Bastidores
MST e outros movimentos ocupam sede do Incra; demissão de atual superintendente pode dar espaço ao PT
Dirigentes petistas também foram criticados pela coordenação do ato
Movimentos sociais de luta pela terra ocuparam, no final da manhã desta segunda-feira (10) a sede do Incra em Alagoas, situada na capital alagoana. Sete entidades assinam a mobilização, que colocou 1500 camponeses nas instalações do órgão que regula a reforma agrária no país.
O que surpreende no caso em questão é a única pauta defendida pelos movimentos para a ação: derrubar o atual superintendente do Incra em Alagoas, César Lira. O gestor é sobrinho do deputado Arthur Lira, e apesar de estar no comando desde a queda de Dilma Rousseff em 2016, é citado pelos manifestantes como “bolsonarista raiz”.
Na nota, distribuída pela assessoria do Movimento dos Sem Terra em Alagoas, sobre até para o governo Lula. “Por que o governo Lula mantém por tanto tempo (mais de cem dias de governo) um superintendente inimigo da reforma agrária?”, questiona o texto.

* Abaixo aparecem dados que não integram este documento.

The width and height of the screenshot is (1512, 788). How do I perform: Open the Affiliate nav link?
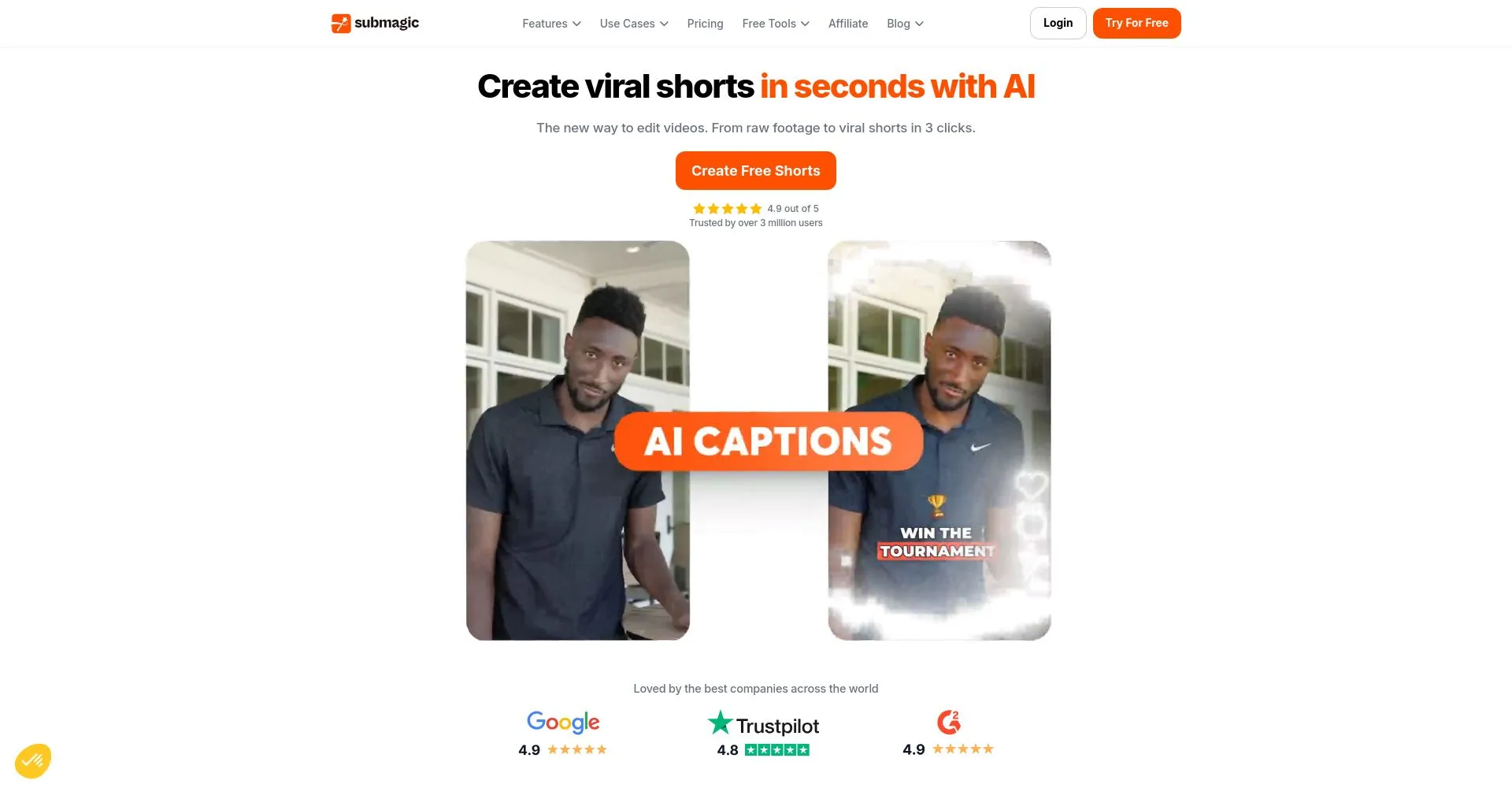[x=848, y=24]
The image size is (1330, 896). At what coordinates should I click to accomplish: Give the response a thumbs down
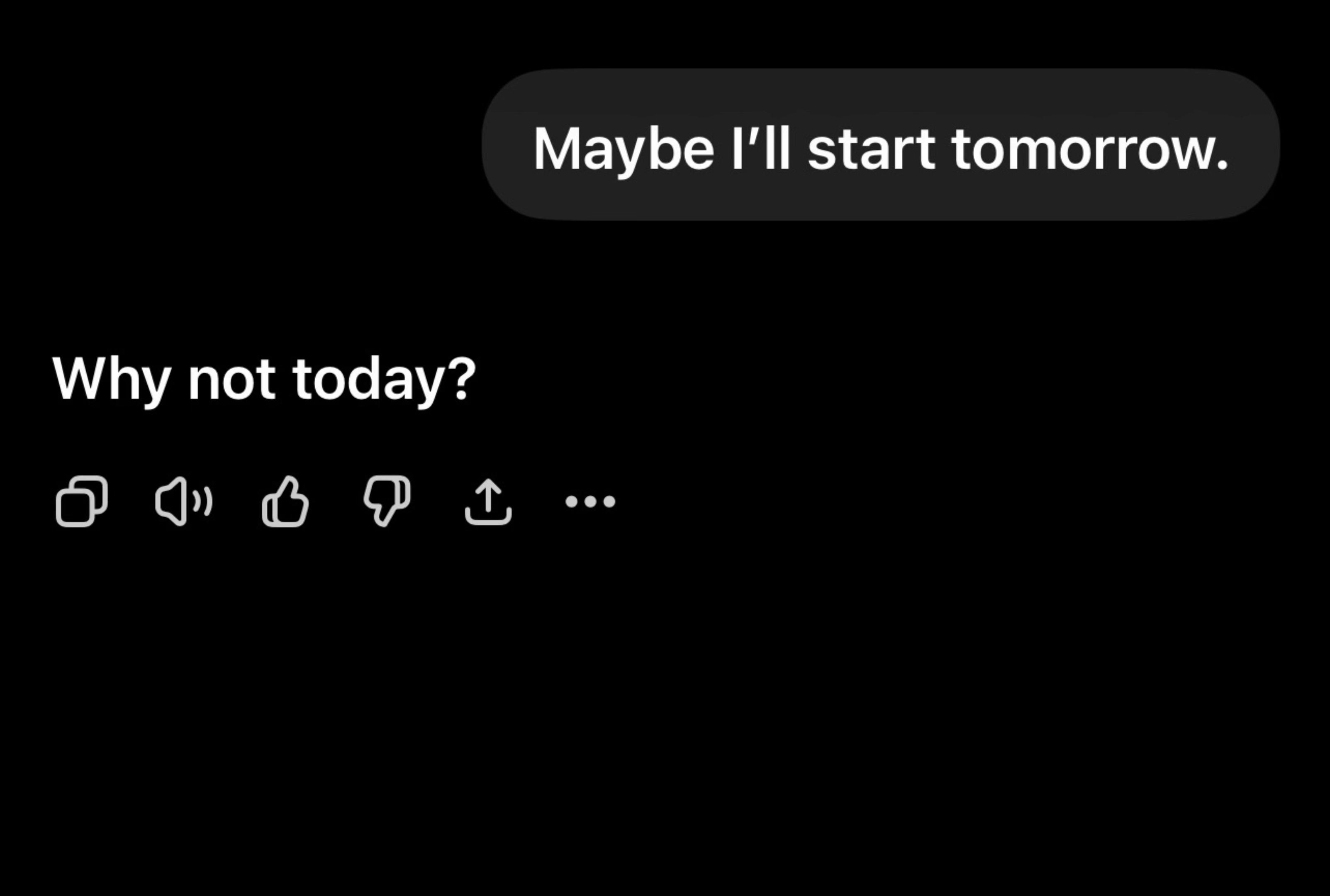[x=387, y=501]
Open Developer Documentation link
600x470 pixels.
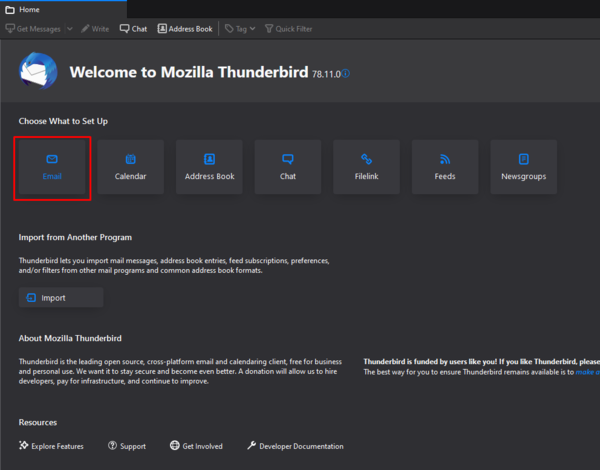(x=295, y=446)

O manifesto pede ainda a nomeação de José Ubiratan Rezende Santana para ocupar a superintendência do órgão federal em Alagoas.
Incidentalmente (ou não), a mobilização das entidades joga pressão no governo federal pelo controle do Incra, órgão cobiçado pelo PT em Alagoas. Pelo menos oficialmente, o partido calou quanto à manutenção de César Lira, mas nos bastidores reclama bastante do poder de Arthur.
Mesmo teoricamente sem se envolver nesses atos, o PT pode ‘herdar’ um cargo que originalmente não era seu.